Andreas Vollenweider "Stella"
This reminds me of when I started International Feel. I'd just moved to Uruguay at the end of their summer (February 2008), and I was driving up and down the Atlantic coast listening to the Quiet Village album. One of my favourite tracks was "Utophia," which is basically an edit of a Vollenweider track, so although I knew him from a previous life of being a music consultant (the president of Hyatt loved him!), this made me rediscover him all over again in a different context. This particular track is my favorite. I always play it near the start of a sunset DJ set in Ibiza—it's the perfect scene setter. There's just enough momentum to pick up the pace as you stare out to sea.
Linda DiFranco "TV Scene"
A pretty famous Balearic classic to those in the know, introduced to me (of course) by Balearic Mike. I wish I could say I first heard it in the late '80s under the stars played by Alfredo at Amnesia, having dropped pure MDMA for the first time, but in reality, it was on Mike's signature on the DJ History forum. I always have a massive sense of curiosity, so I checked it out. Of course, as any student of Balearic will tell you, there is nothing more Balearic than good, slightly obscure mittle European pop music—the Linn Drum, the sax, the shoulder pads. Actually, on reading this back, the Alfredo/MDMA story sounds a lot better, so in the true spirit of Tony Wilson (never let the truth get in the way of a good story), let's all pretend that that's what happened.

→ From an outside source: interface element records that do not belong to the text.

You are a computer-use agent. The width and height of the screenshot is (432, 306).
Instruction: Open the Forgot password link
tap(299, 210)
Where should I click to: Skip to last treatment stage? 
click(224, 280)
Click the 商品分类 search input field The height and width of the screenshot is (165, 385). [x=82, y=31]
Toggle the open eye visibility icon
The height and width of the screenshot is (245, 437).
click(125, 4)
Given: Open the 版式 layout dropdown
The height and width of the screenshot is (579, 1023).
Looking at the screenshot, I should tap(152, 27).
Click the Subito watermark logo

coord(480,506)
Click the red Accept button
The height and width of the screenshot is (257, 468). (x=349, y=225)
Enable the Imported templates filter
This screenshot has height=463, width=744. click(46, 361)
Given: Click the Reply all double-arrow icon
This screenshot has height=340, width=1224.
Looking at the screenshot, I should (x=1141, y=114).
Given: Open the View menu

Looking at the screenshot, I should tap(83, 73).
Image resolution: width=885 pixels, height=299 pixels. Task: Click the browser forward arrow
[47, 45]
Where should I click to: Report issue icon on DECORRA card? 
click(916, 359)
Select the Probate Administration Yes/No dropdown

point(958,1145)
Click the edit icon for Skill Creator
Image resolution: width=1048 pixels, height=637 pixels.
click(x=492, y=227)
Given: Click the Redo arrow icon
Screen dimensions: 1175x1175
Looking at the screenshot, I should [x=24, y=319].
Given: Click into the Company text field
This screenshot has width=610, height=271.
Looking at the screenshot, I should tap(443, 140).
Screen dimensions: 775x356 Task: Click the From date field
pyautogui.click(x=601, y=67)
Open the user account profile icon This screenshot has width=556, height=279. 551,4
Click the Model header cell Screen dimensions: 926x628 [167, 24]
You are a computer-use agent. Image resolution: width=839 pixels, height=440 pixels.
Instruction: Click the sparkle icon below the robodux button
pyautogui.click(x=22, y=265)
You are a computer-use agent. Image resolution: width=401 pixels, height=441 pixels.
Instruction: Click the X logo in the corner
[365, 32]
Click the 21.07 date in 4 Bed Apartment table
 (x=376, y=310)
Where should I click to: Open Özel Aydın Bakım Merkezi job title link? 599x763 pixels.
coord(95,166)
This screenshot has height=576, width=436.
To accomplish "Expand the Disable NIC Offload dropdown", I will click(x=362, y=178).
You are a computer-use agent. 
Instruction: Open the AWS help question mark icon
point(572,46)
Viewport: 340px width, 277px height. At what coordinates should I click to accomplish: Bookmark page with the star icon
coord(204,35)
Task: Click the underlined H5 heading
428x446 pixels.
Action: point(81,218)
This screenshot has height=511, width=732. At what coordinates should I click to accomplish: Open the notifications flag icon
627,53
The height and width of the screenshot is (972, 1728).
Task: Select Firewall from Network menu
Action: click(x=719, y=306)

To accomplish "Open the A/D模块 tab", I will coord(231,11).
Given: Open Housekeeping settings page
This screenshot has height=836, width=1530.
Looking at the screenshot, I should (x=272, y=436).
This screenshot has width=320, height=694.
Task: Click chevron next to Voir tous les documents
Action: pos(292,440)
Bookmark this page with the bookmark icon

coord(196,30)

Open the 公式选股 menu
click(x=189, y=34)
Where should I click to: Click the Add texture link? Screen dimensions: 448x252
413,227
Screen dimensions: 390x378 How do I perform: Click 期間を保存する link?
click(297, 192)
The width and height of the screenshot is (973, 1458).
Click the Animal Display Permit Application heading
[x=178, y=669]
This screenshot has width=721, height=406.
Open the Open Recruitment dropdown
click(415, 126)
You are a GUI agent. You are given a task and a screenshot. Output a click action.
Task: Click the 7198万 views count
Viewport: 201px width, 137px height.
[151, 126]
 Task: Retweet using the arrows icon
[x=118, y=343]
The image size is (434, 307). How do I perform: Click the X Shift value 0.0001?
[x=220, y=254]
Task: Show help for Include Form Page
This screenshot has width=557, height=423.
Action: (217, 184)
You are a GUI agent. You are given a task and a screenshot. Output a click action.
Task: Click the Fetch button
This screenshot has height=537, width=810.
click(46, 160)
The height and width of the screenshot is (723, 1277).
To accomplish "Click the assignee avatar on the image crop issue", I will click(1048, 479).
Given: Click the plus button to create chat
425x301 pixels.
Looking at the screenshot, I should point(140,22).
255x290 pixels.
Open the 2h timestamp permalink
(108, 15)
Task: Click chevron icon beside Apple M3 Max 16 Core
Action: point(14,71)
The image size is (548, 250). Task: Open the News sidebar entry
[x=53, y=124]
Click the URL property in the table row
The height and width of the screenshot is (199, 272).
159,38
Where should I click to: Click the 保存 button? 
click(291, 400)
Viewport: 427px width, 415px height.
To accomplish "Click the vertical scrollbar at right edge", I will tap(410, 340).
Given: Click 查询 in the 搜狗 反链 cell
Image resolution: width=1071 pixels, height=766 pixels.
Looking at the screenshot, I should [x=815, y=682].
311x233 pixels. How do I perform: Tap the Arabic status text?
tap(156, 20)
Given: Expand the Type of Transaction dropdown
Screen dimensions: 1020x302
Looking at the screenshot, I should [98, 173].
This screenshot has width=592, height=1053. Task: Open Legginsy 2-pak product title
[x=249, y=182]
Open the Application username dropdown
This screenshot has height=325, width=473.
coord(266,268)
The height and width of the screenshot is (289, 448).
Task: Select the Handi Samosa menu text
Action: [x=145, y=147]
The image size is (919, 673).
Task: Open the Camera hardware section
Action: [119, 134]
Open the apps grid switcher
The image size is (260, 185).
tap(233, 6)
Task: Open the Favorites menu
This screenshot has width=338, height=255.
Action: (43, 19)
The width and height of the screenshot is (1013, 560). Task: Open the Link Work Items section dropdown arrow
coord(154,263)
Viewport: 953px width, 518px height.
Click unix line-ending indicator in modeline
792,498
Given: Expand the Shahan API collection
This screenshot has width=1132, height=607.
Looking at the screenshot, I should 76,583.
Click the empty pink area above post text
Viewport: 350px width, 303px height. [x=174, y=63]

Marvin Franklin with Kimo and the Guys "Kona Winds"
I was out in Venice with DJ Harvey and this actually came on the radio whilst we were sat by the beach having breakfast, looking at the early-morning surfers. I thought it was a cassette he'd brought along to play 'cos of the amazing spoken intro that just captured the mood, but when I asked him what it was and he said, "I dunno," I figured out it was the radio and actually rang US directory assistance for the first and last time in my life to get the number of the station to get a track ID. I NEVER EVER EVER get bored of the spoken intro; in fact, last summer I was a little worse for wear in the middle of a DJ set by Es Vedra and I just looped the spoken intro and left it running for 30 mins… it sounded fine to me.
Gigi Masin "Call Me"
The other half of Test Pressing (Dr Rob) sent this to me raving about it and as soon as I heard it, I knew why—it's the perfect sunset track, as witnessed by the reaction I got when I played it at my first sunset last week. People kept coming up and asking what it was—it's amazing to think that it was made 20-plus years ago. It's timeless and glorious and hearing music like this, that achieves such sophistication through simplicity, makes me keep trying harder with my own music. All of you owe it to yourselves to check out Gigi Masin's new album on Music from Memory. But remember kids, if you can only afford one album this year, Sketches from an Island is the one!